*What is asked*.
Turn the data below into a JSON list of strings with one string per line, dropping blank lines and leaving out the pictures.

*Material supplied*.
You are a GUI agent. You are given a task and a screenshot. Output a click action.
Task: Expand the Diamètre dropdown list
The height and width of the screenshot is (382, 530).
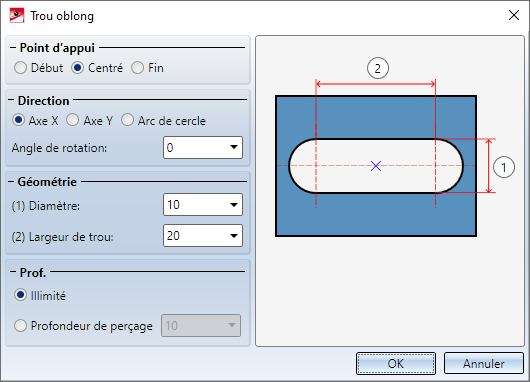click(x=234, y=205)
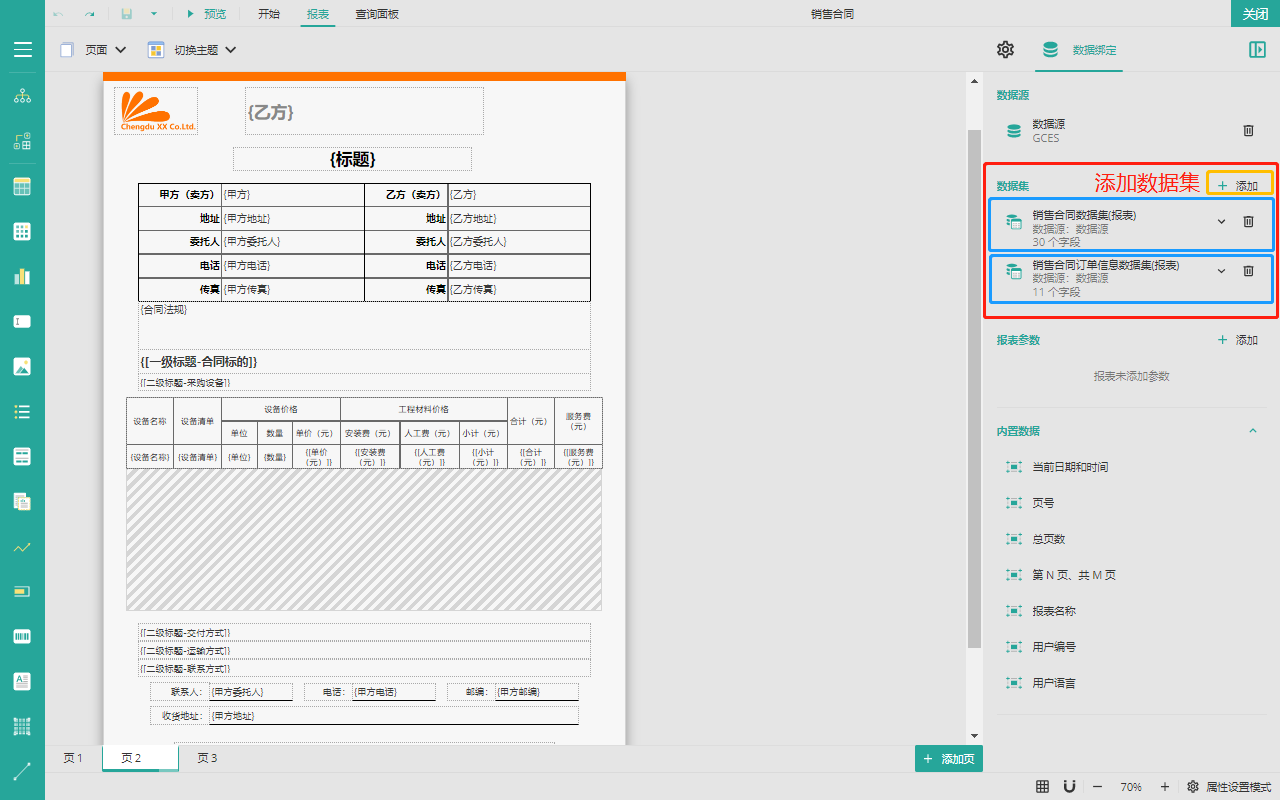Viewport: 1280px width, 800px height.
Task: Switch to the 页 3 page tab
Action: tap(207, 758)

*The result*.
[
  "You are a GUI agent. You are given a task and a screenshot. Output a click action.",
  "Task: Expand the Diamètre dropdown list",
  "The height and width of the screenshot is (382, 530).",
  "click(x=234, y=205)",
  "Viewport: 1280px width, 800px height.",
  "Task: Switch to the 页 3 page tab",
  "Action: tap(207, 758)"
]